In the reply, give back exactly the lines from the one with "Where should I" through the last line of the records, without pictures.
Listed entries section start
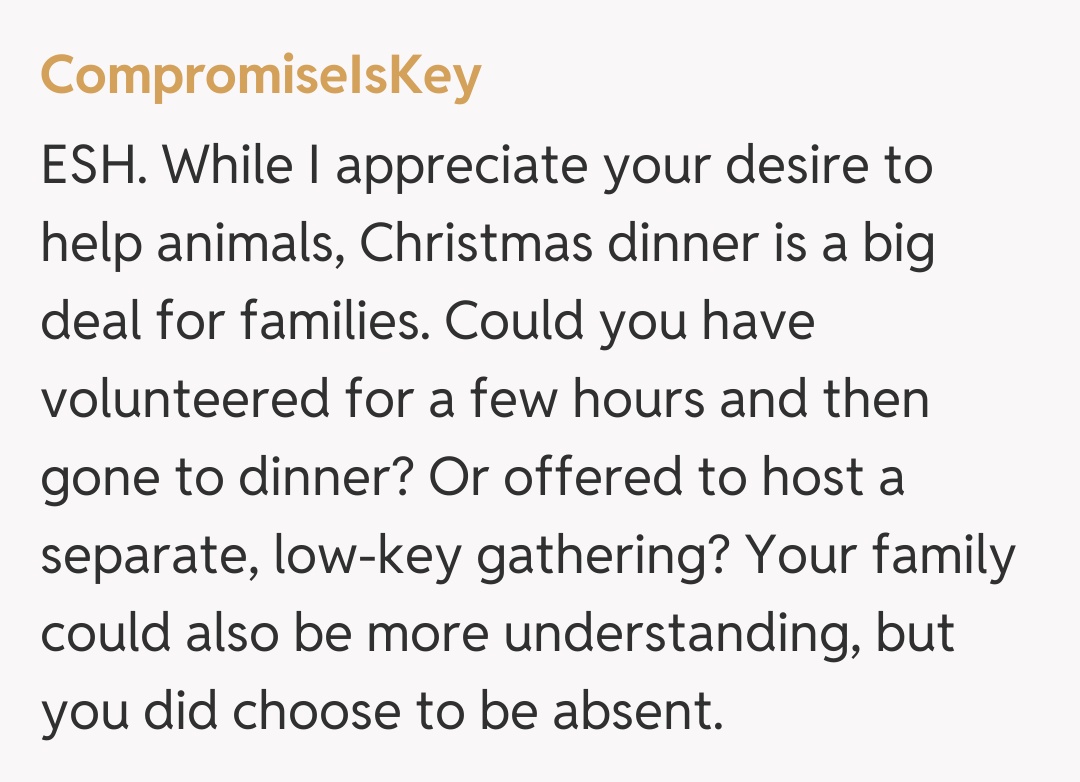This screenshot has height=782, width=1080.
Task: Open the CompromiseIsKey user profile
Action: click(260, 77)
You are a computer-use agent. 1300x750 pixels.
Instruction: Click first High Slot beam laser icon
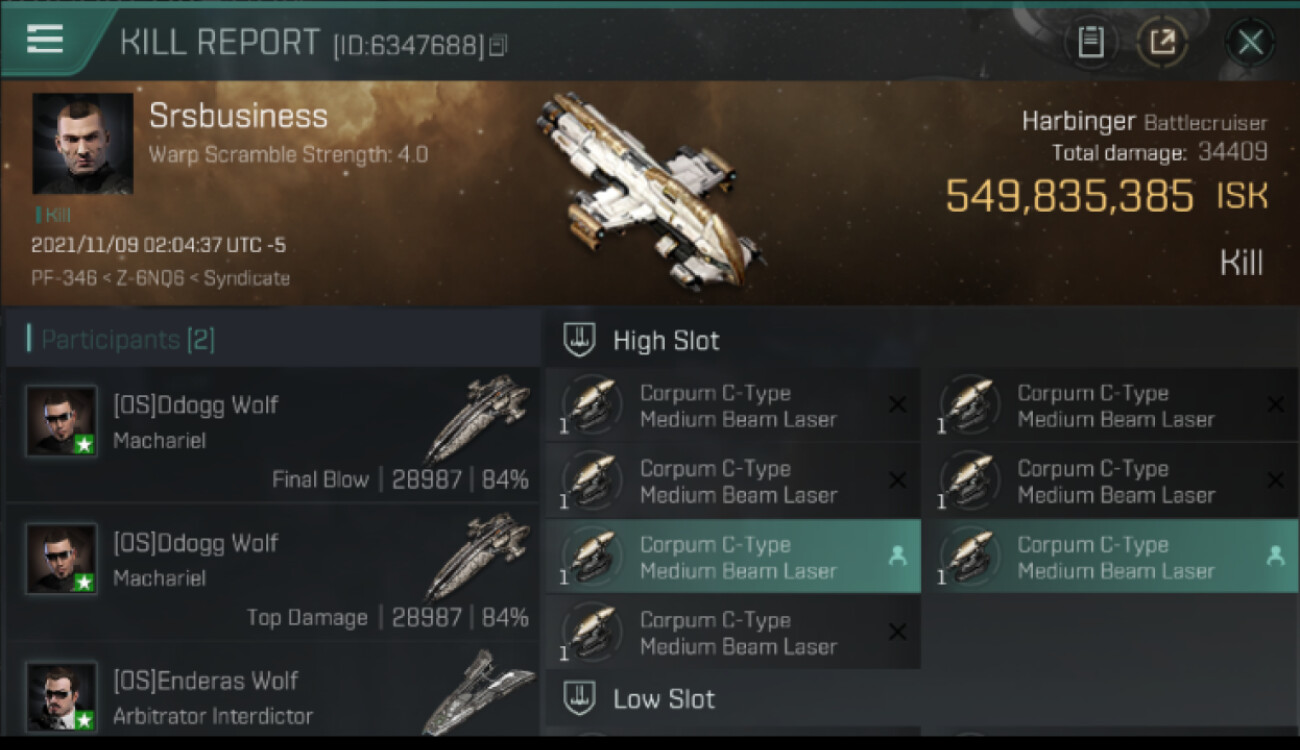tap(591, 405)
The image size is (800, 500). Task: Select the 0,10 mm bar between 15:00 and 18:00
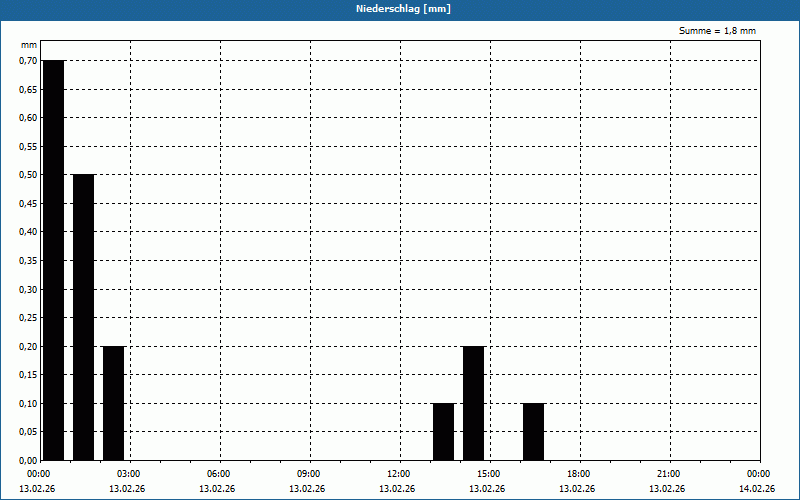[x=533, y=432]
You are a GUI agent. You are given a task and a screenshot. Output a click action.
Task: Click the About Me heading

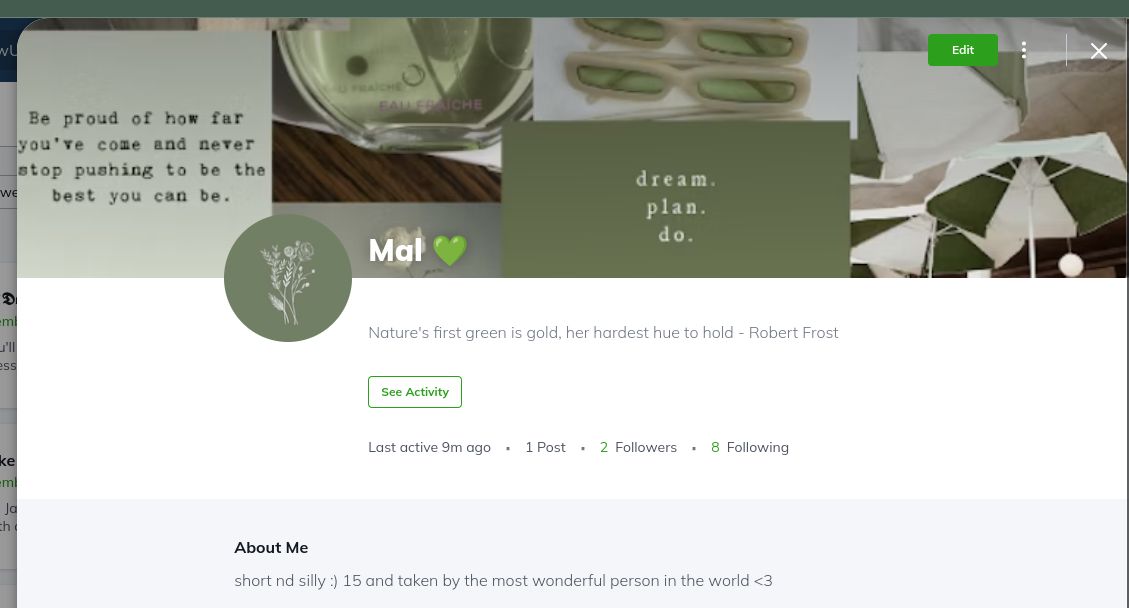(x=271, y=547)
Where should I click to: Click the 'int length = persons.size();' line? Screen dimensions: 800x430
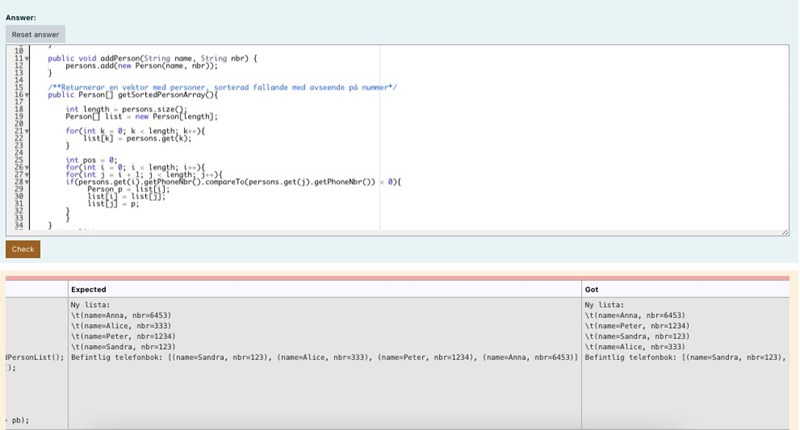(126, 108)
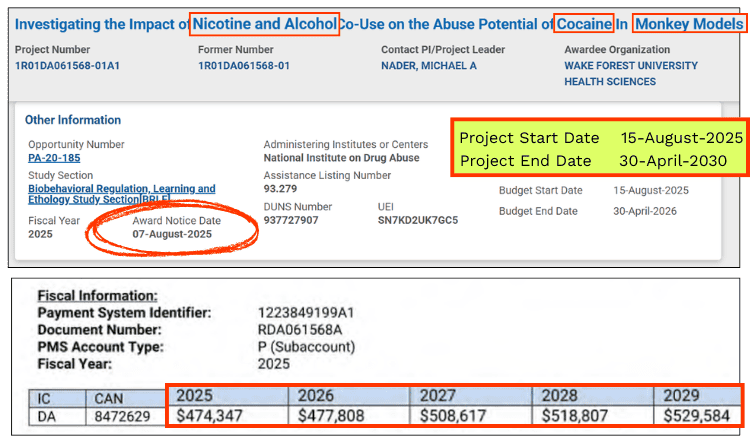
Listed entries section end
| The answer |
Where should I click to: Click the 'int length = persons.size();' line? Screen dimensions: 800x430
(126, 108)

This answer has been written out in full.